What do I do to shut the critic up? I think about other things I've accomplished thru hard work - and trust that I can make it happen in my writing. I trust that if I sit down to do the work, the muse will show up more often than the critic (thank you Steven Pressfield and THE WAR OF ART) - and that my imagination will trigger the right direction of my words and my story.

And I keep a few writer's quotes in mind. Nora's "I can edit bad words, but I can't edit a blank page." or how about "A professional writer is an amateur who didn't quit." (Richard Bach)

About my education? Dean Koontz says "Fiction is about the interaction of people, about their complex relationships. The initial reaction that a story MUST elicit from the reader is empathy, the vicarious experience of the feelings, thoughts, and attitudes of another person." Thanks, Dean. I UNDERSTAND people and life.

And I think my favorite - a quote by E.L. Doctorow, "Writing a novel is like driving a car at night. You can only see as far as your headlights, but you can make the entire journey that way."

So how do I keep the bitch at bay? I keep writing.

Oops, sorry - that was a bit of a rant.
Lark,
Everyone goes through this. Truly. Resistance is simply the fear of change, the same fear you've probably conquered in many other aspects of your life. You can do it this time, too. Set a deadline and make yourself stick to it. It's great training for a career in writing.

Jo Anne,
Even if I didn't know you're a terrific, thoughtful writer, your eloquent post would prove it true. College degrees, IMO, have exactly zero bearing on creating commercial fiction. I have several degrees and a ton of English hours, which only taught me to de-construct, not to create. A keen eye for detail, an ear for dialogue, and an all-consuming love of the written work are all the skills you really need. And talent isn't passed out with diplomas.

So the next time your inner critic says otherwise, just roll your eyes at her, and I'll loan you a virtual nag's bridle. :)
Joni Rodgers said…
Profoundly correct, as always, Colleen.

My simple but crude method for silencing the most vociferous member of my inner monkey chorus:

I stand in front of the mirror, and in the no-nonsense tone I generally reserve for bad dogs, I say, "Because I am JONI FUCKING RODGERS, that's why!" And sometimes I add a little "boo ya!"
Joni,
Hah! You go, girlfriend!
Christie Craig said…
I agree that inner critic can be hard to control. The thing is that sometimes they actually have a good point to be made.

I hate it, but I try to give her a little wiggle room. Not that I listen to everything she tosses out. And I always seem to know when I'm feeling low that's when I can't listen to her. The days I'm hard on myself personally, I'll be harder on myself in my writing.

Good Post, Colleen!
Lerissa Patrick said…
Hello all: I'm working on an inner critic workshop that I'm presenting this weekend, and ran across this article and comments while looking up info about popular approaches.

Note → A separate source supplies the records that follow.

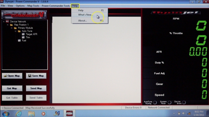
Task: Collapse the Map Position 1 node
Action: pyautogui.click(x=8, y=25)
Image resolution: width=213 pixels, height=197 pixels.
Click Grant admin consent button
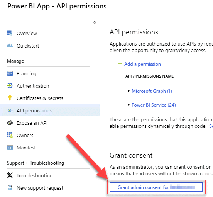[x=156, y=187]
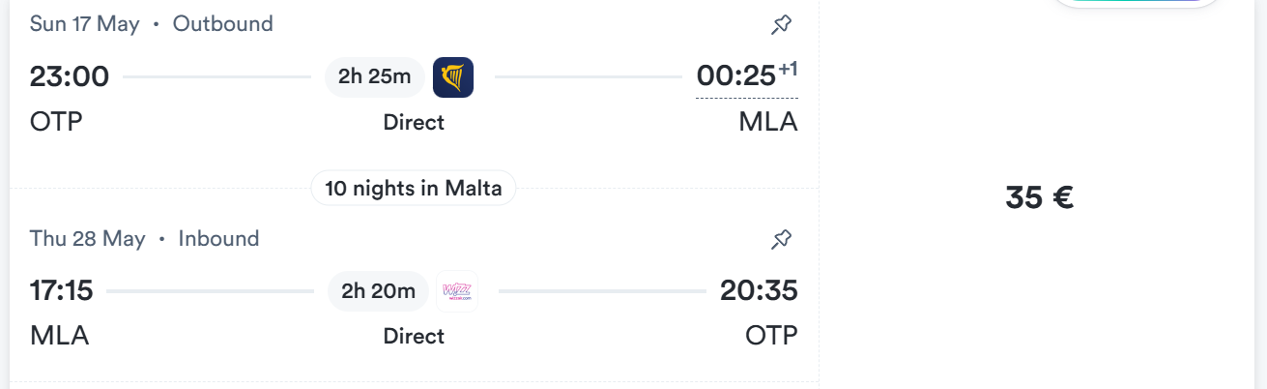
Task: Click MLA departure airport on inbound flight
Action: (60, 337)
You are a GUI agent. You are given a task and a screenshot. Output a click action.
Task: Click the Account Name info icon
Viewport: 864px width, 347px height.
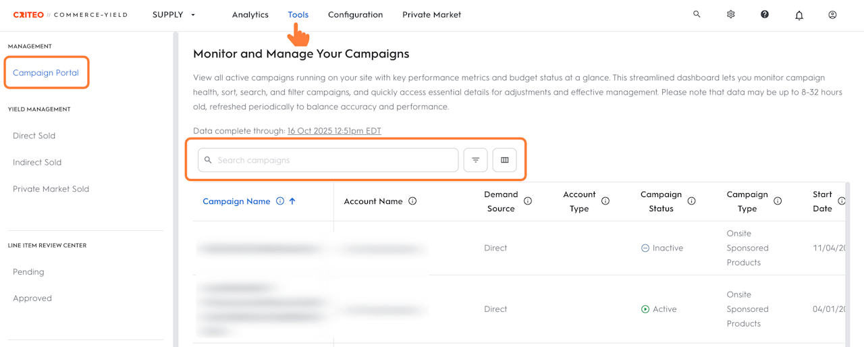coord(412,201)
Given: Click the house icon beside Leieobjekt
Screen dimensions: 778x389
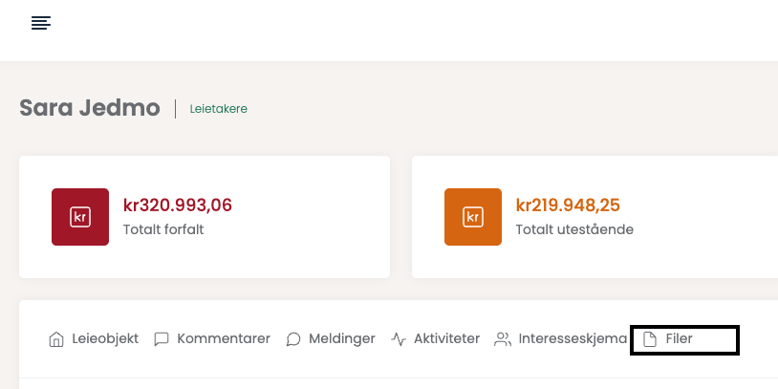Looking at the screenshot, I should pos(56,339).
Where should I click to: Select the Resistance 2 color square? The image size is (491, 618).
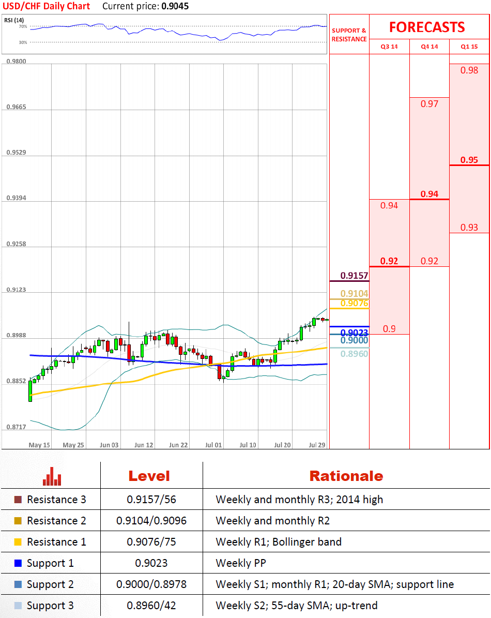click(x=18, y=521)
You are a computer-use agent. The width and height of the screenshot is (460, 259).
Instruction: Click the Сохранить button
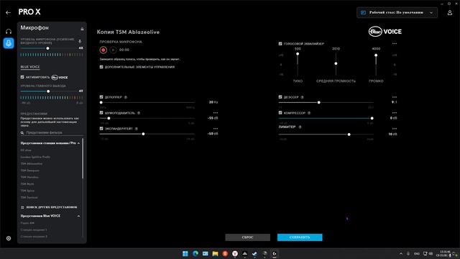300,237
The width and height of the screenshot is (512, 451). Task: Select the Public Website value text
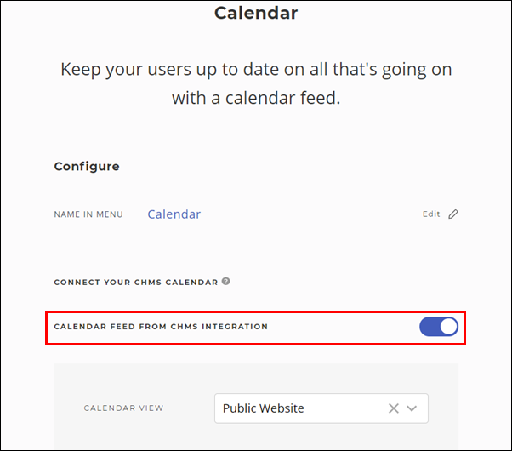pyautogui.click(x=264, y=408)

There's another way that runs counter to everything our culture teaches and believes about our critical inner voices. It's a method I teach called Focusing that assumes that everything within us has our best interests at heart, even if their methods are harsh. If you listen from a place acceptance and compassion, these inner critics can relax. Ultimately, they can become friends - allies, even.

Anway. I don't want to use your space to self-promote ... there is a web site called focusing.org where you can learn more.

Good luck with your critics - inner and outer!